Bezug zu H = P/C: Asymmetrie bedeutet, dass ein Akteur über P verfügt, das der andere nicht durch C kompensieren kann.
6. Systemblick
Definition: Die Beobachtung der Dynamik zwischen P und C statt der Fokussierung auf Einzelfall-Emotionen.
Systemische Einordnung: Mustererkennung als Werkzeug der Systemstabilisierung.
Bezug zu H = P/C: Der Systemblick identifiziert, ob der Wert von H durch eine zu geringe Kontrolle (C) gefährdet ist.
7. Verfahrensphysik
Definition: Die Analyse von Kraftübertragungen innerhalb von Institutionen (z. B. Gutachten, Bescheide).
Systemische Einordnung: Verfahren sind Bahnen, auf denen sich Macht bewegt.
Bezug zu H = P/C: Reibung tritt auf, wenn P den Spielraum des Verfahrens überlastet.
8. Eskalationsgradient
Definition: Die Rate der Zunahme von P pro Zeitintervall.
Systemische Einordnung: Ein steiler Gradient signalisiert eine Überlastung der Kontrollmechanismen.
Bezug zu H = P/C: Je steiler der Gradient, desto schneller muss C nachgeführt werden, um H zu halten.
9. Institutionelle Drift
Definition: Eine unkontrollierte Verschiebung des Machtprofils P weg vom Mandat.
Systemische Einordnung: Die Institution folgt der Schwerkraft ihrer eigenen Macht, nicht dem Gesetz.
Bezug zu H = P/C: Drift ist die schleichende Zunahme von P bei gleichbleibendem C, was H absenkt.
10. Institutionelle Trägheit
Definition: Der Widerstand einer Institution gegen notwendige Erhöhungen von C.
Systemische Einordnung: Eine „Reibung“, die dazu führt, dass sich das System nicht anpassen kann.
Bezug zu H = P/C: Trägheit blockiert das notwendige Wachstum von C, während P stabil bleibt – H sinkt.
11. Institutionelle Blindzone
Definition: Bereiche, in denen die Raumkrümmung durch P so stark ist, dass C keinen Zugang mehr findet.
Systemische Einordnung: Schattenbereiche, in denen Macht absolut wirkt.
Bezug zu H = P/C: In der Blindzone ist C faktisch nicht existent (C=0).
12. Strukturelle Gewalt
Definition: Die Folge von Machtkrümmung, wenn P über lange Zeit nicht durch C gebändigt wurde.
Systemische Einordnung: Gewalt ist hier das Ergebnis eines physikalischen Zustands, nicht einer bösen Absicht.

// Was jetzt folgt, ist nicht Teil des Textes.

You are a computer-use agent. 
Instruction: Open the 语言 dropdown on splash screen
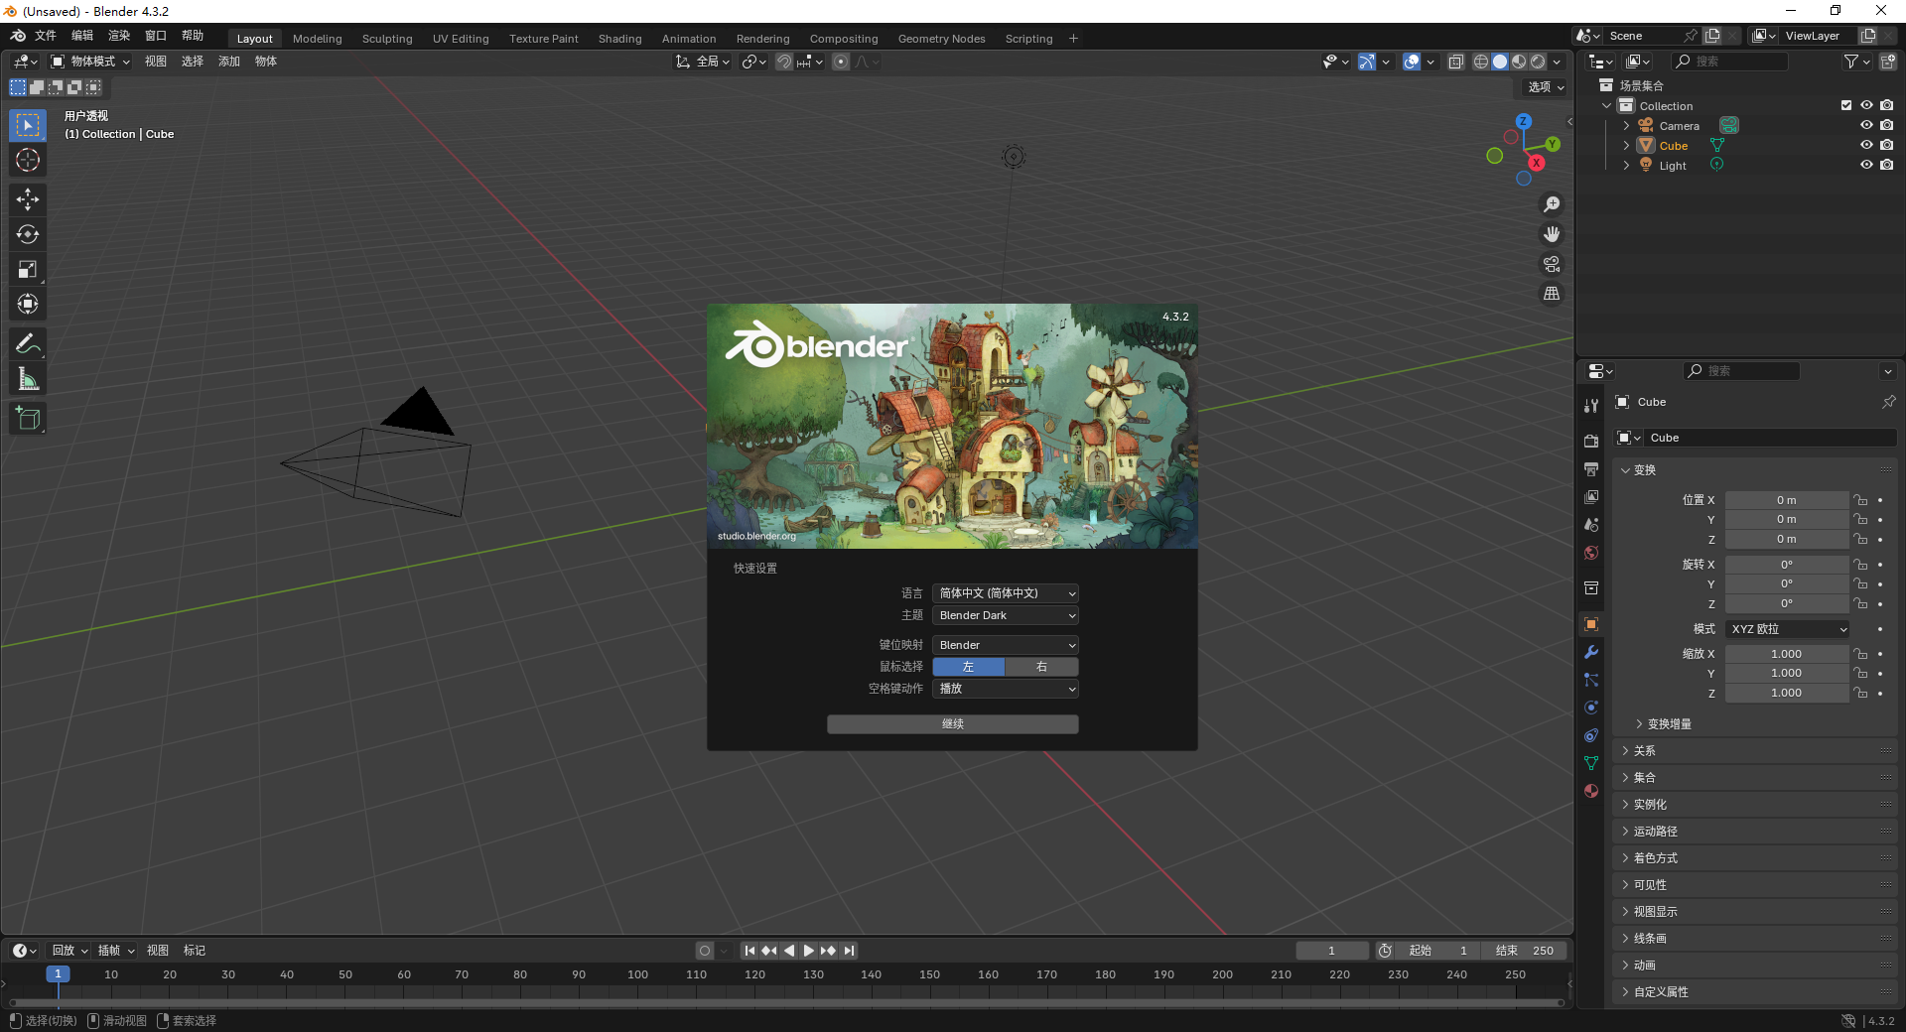point(1005,592)
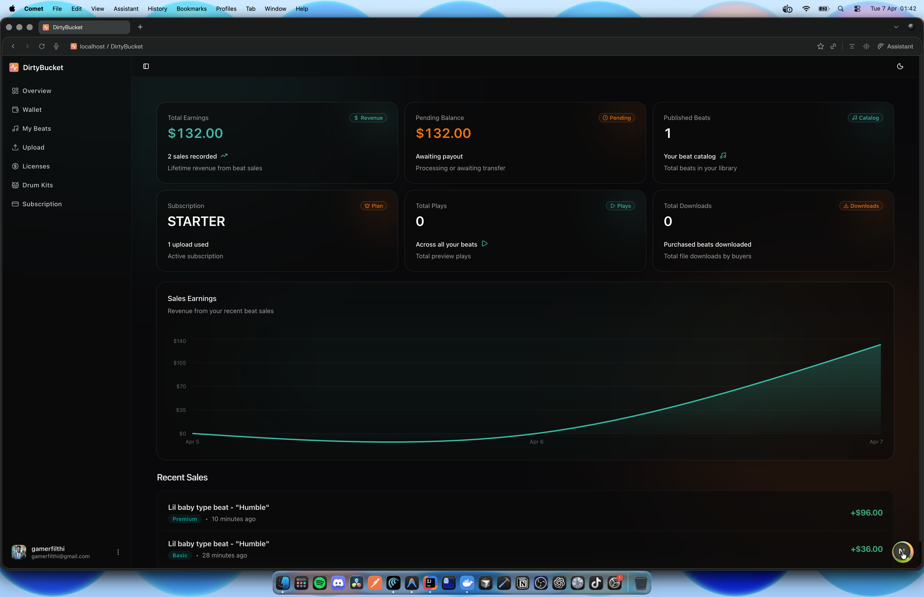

Bezug zu H = P/C: H (Menschlichkeit) wird durch die strukturelle Verformung zerstört.
13. Systemstress
Definition: Eine Situation, in der P massiv steigt (z. B. durch Fallzahlen).
Systemische Einordnung: Das System reagiert mit „Verspannungen“.
Bezug zu H = P/C: Wenn C nicht im gleichen Maße mitwächst, bricht das Gleichgewicht H zusammen.
14. Systemresonanz
Definition: Die Verstärkung von Machteffekten durch das Zusammenwirken mehrerer Institutionen.
Systemische Einordnung: Ein Multiplikatoreffekt für P.
Bezug zu H = P/C: Die resultierende Macht P_{ges} erfordert ein deutlich höheres C_{ges}, um H zu bewahren.
15. Systemschatten
Definition: Der Raum hinter einem Machtzentrum, in dem keine Transparenz (C) herrscht.
Systemische Einordnung: Ein Bereich, in dem P ohne Kontrolle wirkt.
Bezug zu H = P/C: Da C=0, ist das Resultat der Verlust von H.